:: Problem to solve ::
Could you please repeat the entries below word for word, with the images left out?

Records from a data source:
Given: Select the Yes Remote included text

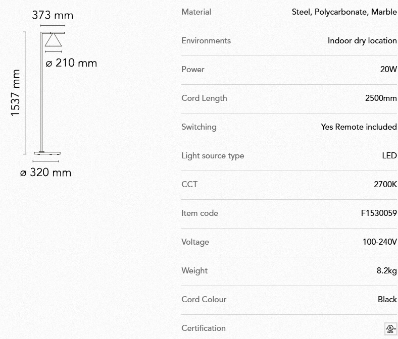Looking at the screenshot, I should point(359,127).
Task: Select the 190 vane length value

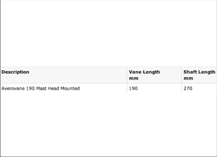Action: click(x=133, y=88)
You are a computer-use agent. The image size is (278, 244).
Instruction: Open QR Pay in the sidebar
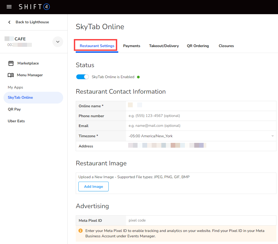[x=14, y=109]
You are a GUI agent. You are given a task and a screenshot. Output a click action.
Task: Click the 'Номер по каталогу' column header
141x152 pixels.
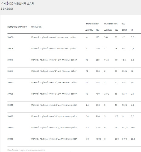pos(17,27)
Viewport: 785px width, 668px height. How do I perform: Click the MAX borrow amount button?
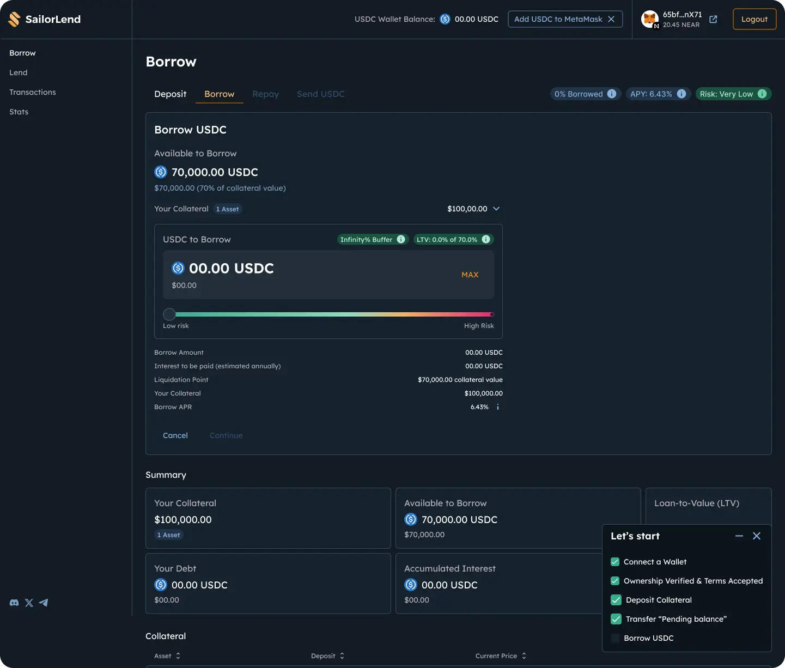coord(470,275)
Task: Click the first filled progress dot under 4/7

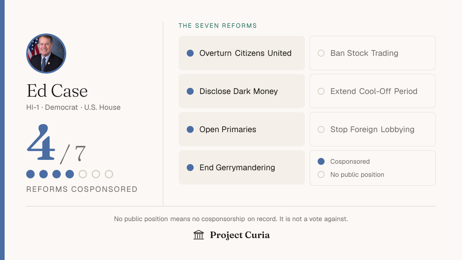Action: 30,174
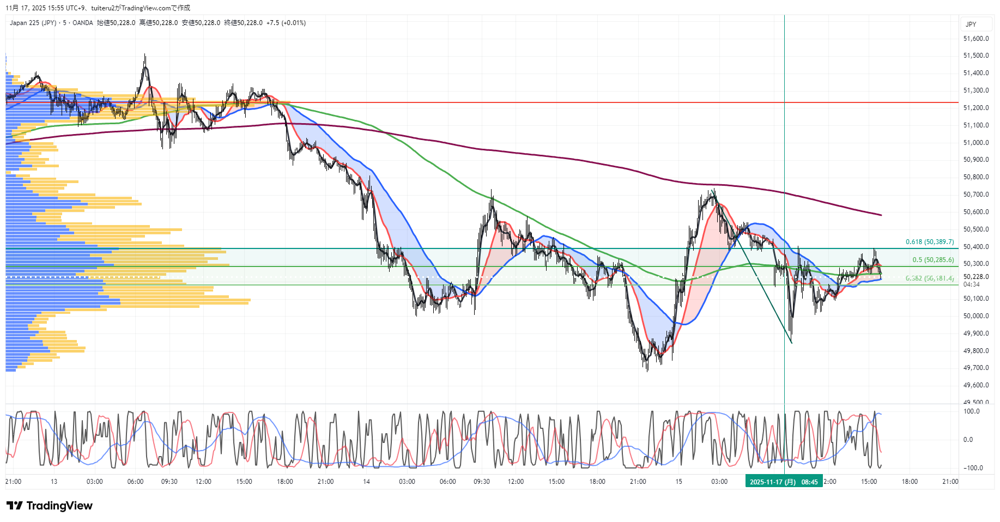
Task: Click the highlighted 2025-11-17 08:45 date label
Action: point(784,482)
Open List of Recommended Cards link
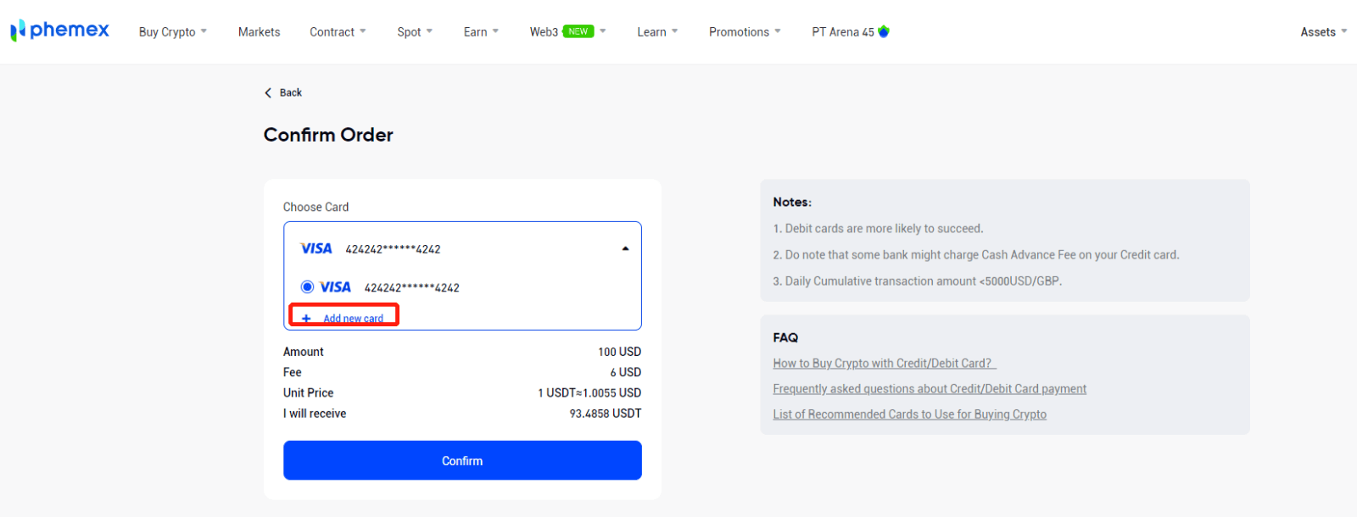Screen dimensions: 1357x517 909,414
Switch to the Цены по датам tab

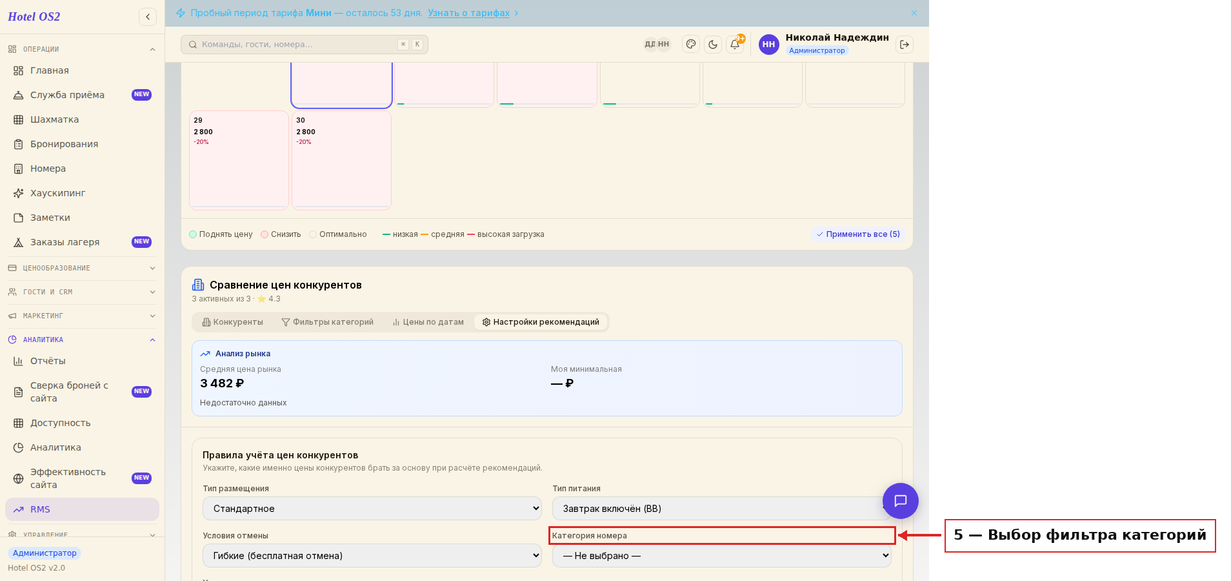click(x=428, y=322)
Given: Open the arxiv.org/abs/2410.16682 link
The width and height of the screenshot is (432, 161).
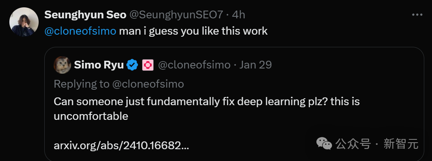Looking at the screenshot, I should (122, 145).
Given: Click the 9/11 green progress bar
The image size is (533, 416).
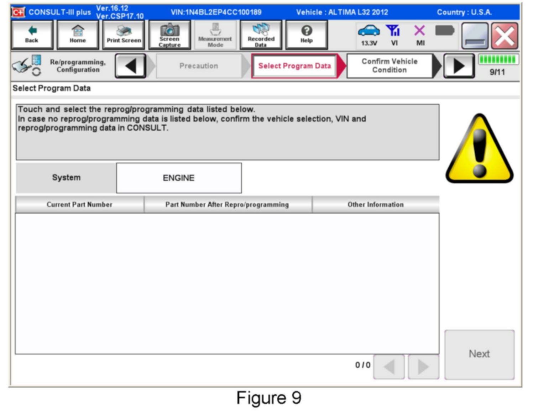Looking at the screenshot, I should 497,60.
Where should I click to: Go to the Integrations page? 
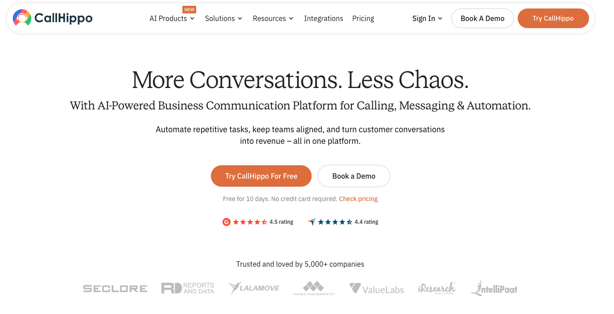pos(324,18)
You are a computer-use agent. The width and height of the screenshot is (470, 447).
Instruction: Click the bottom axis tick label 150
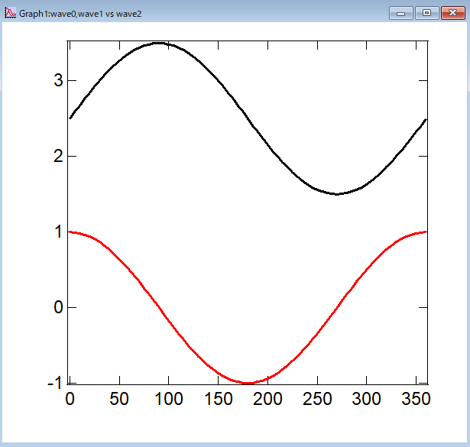218,399
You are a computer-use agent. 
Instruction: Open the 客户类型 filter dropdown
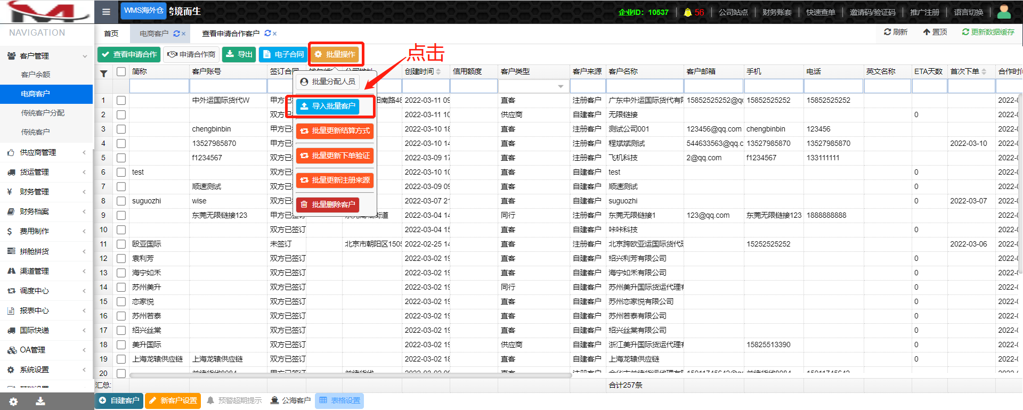point(561,86)
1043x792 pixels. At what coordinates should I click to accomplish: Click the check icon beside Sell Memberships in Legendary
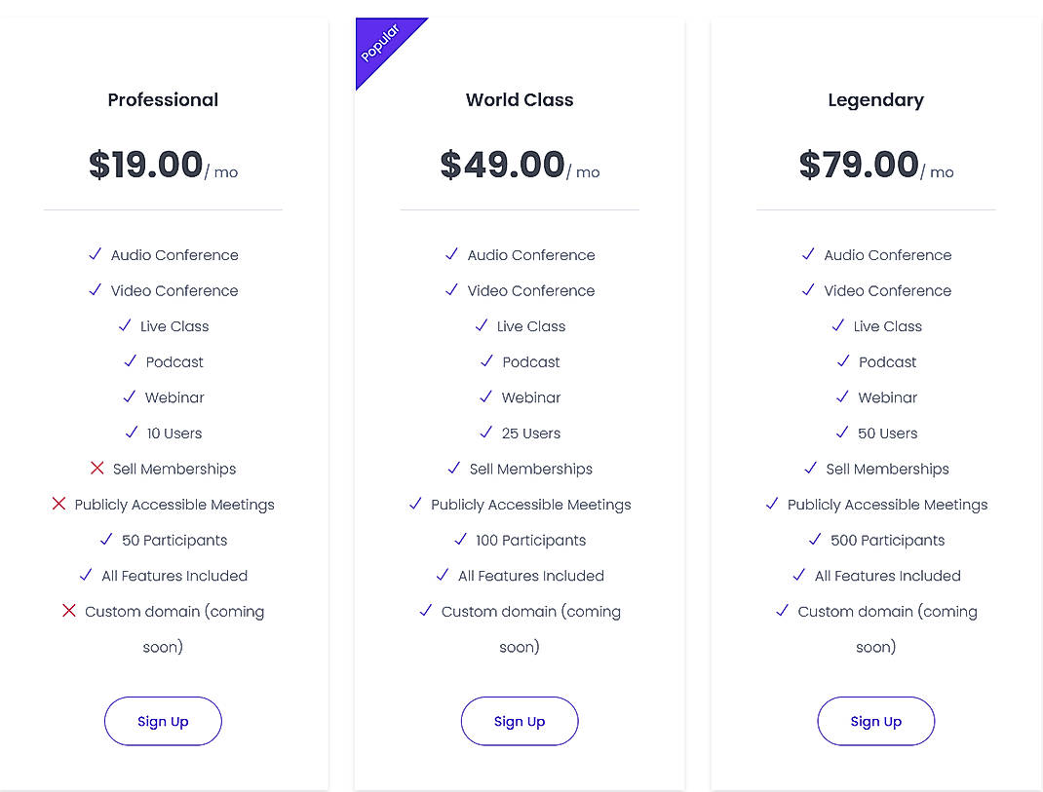click(x=810, y=469)
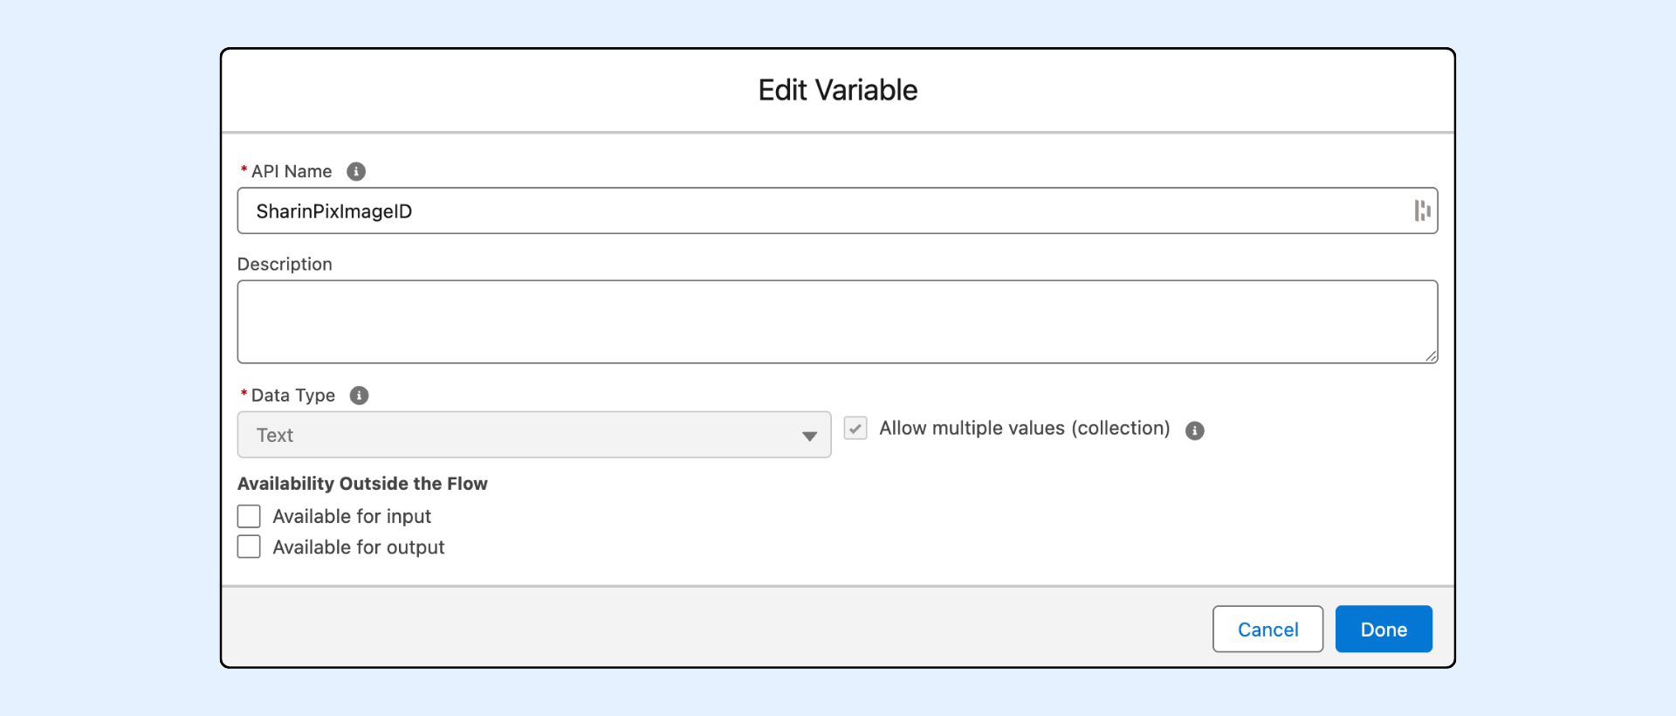Toggle Allow multiple values checkbox
This screenshot has height=716, width=1676.
855,429
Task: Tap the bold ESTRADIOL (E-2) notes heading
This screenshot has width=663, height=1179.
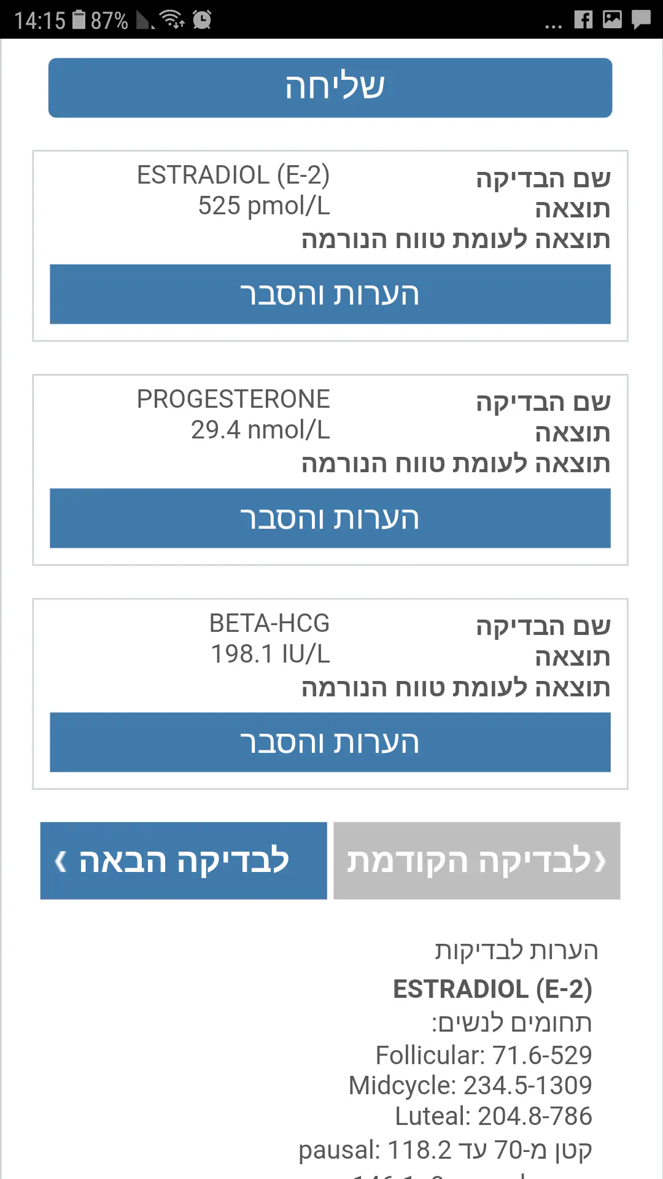Action: tap(492, 989)
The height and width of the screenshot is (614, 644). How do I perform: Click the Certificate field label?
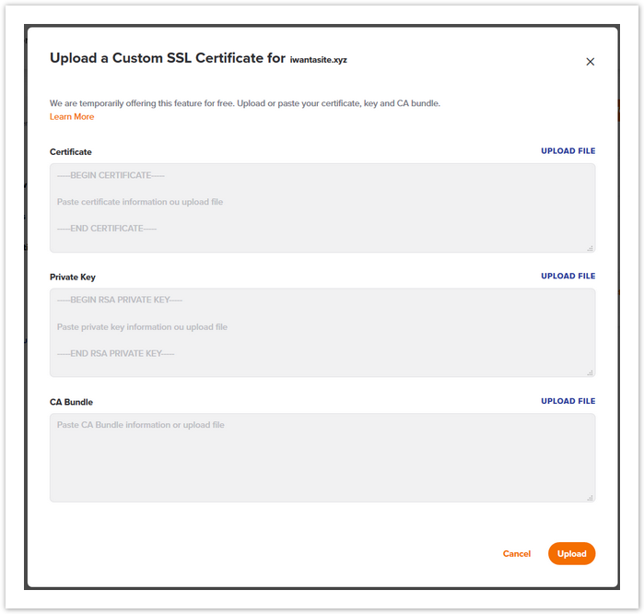(x=71, y=152)
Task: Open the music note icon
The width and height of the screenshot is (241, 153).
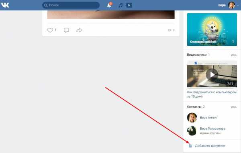Action: (121, 5)
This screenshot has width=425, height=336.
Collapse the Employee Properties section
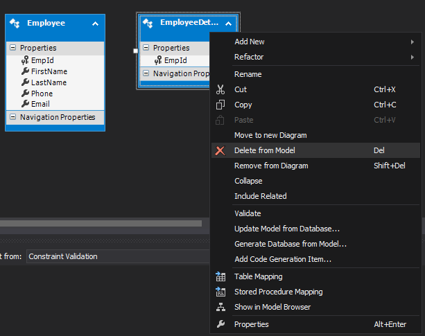coord(14,48)
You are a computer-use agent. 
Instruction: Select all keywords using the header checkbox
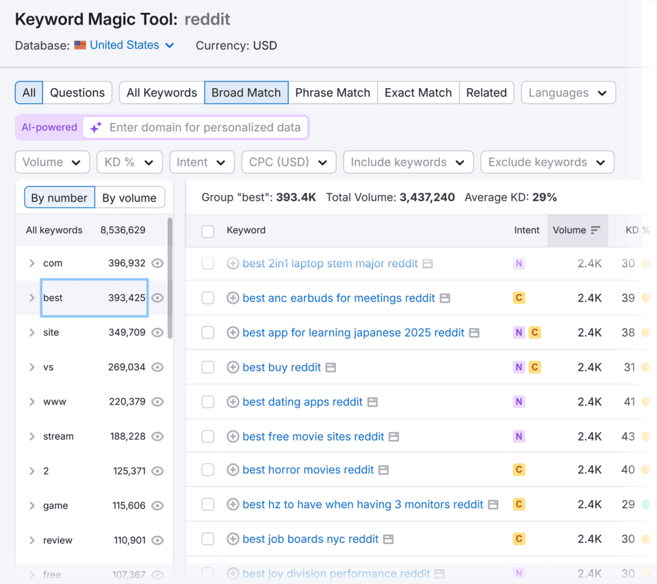pyautogui.click(x=207, y=231)
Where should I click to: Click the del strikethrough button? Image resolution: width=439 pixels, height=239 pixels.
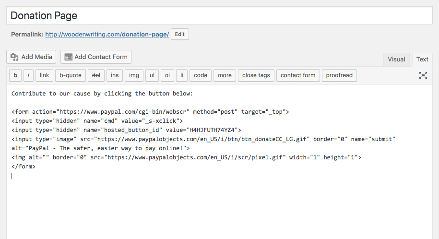96,75
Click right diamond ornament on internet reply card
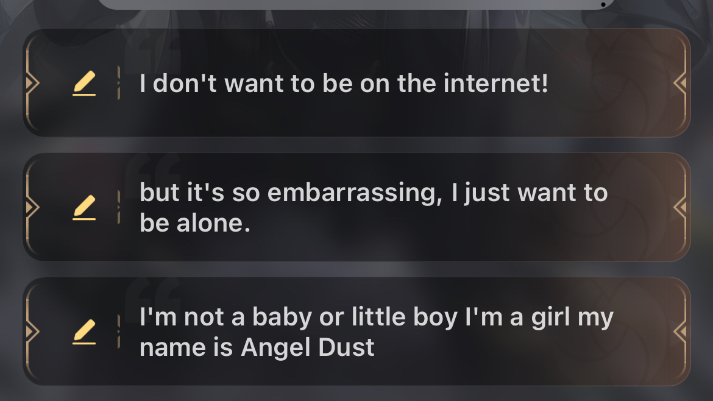713x401 pixels. click(x=680, y=83)
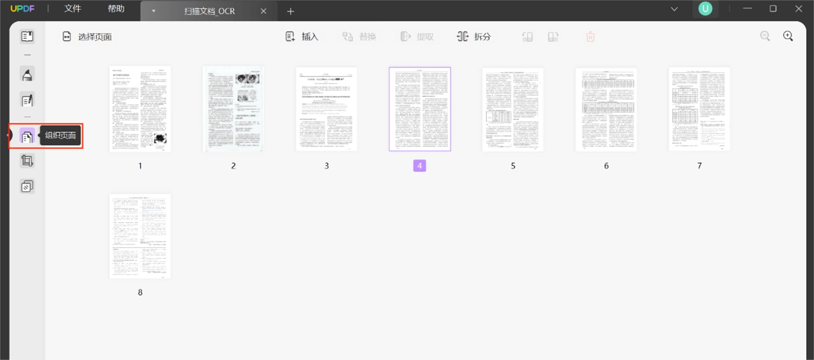Select the Comment highlighter sidebar tool
Viewport: 814px width, 360px height.
[x=27, y=74]
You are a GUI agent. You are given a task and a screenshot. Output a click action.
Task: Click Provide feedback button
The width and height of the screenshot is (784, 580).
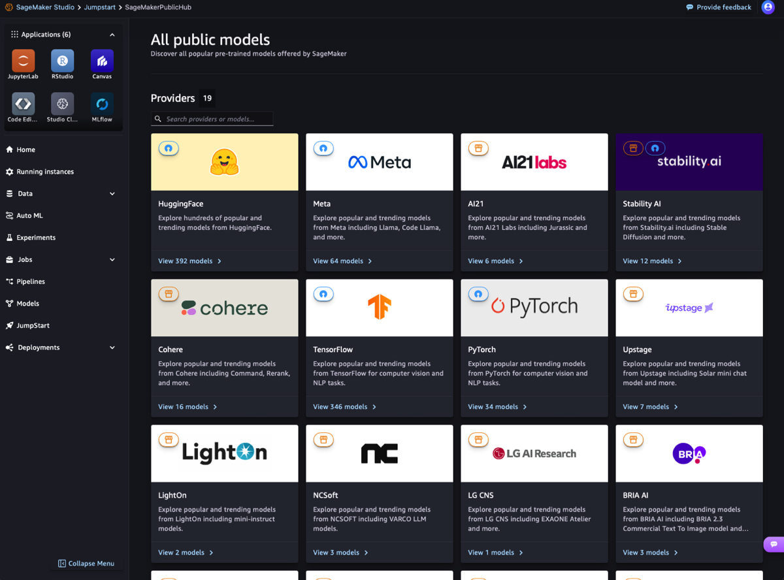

:: Exercise response ::
Given: Select the Yes Remote included text

Looking at the screenshot, I should point(359,127).
Task: Select the 190 vane length value

Action: click(x=133, y=88)
You are a computer-use agent. The image size is (278, 244).
Instruction: Open QR Pay in the sidebar
[x=14, y=109]
You are a GUI agent. You are given a task and a screenshot. Output a click action.
Task: Click the 'Номер по каталогу' column header
141x152 pixels.
pos(17,27)
Viewport: 785px width, 668px height. How do I perform: Click the MAX borrow amount button?
coord(470,275)
Task: Click the first filled progress dot under 4/7

Action: 30,174
Task: Click the highlighted 2025-11-17 08:45 date label
Action: point(784,482)
Open List of Recommended Cards link
Screen dimensions: 1357x517 909,414
Switch to the Цены по датам tab

click(x=428, y=322)
Given: Open the arxiv.org/abs/2410.16682 link
The width and height of the screenshot is (432, 161).
Looking at the screenshot, I should (122, 145).
Given: Click the 9/11 green progress bar
The image size is (533, 416).
Looking at the screenshot, I should 497,60.
Where should I click to: Go to the Integrations page? 
pos(324,18)
You are a computer-use agent. The width and height of the screenshot is (470, 447).
Instruction: Click the bottom axis tick label 150
218,399
You are a computer-use agent. 
Instruction: Open the 客户类型 filter dropdown
point(561,86)
1043x792 pixels. At what coordinates should I click to accomplish: Click the check icon beside Sell Memberships in Legendary
click(x=810, y=469)
Toggle Allow multiple values checkbox
This screenshot has height=716, width=1676.
855,429
Task: Tap the bold ESTRADIOL (E-2) notes heading
This screenshot has width=663, height=1179.
Action: tap(492, 989)
The height and width of the screenshot is (614, 644). How do I perform: Click the Certificate field label?
(x=71, y=152)
Task: Open the music note icon
The width and height of the screenshot is (241, 153).
Action: (121, 5)
This screenshot has width=425, height=336.
Collapse the Employee Properties section
coord(14,48)
You are a computer-use agent. 
Instruction: Select all keywords using the header checkbox
pyautogui.click(x=207, y=231)
Where should I click to: Click the del strikethrough button? Image resolution: width=439 pixels, height=239 pixels.
96,75
Click right diamond ornament on internet reply card
713x401 pixels. click(x=680, y=83)
Select the Comment highlighter sidebar tool
Viewport: 814px width, 360px height.
[x=27, y=74]
You are a GUI agent. You are given a task and a screenshot. Output a click action.
Task: Click Provide feedback button
The width and height of the screenshot is (784, 580).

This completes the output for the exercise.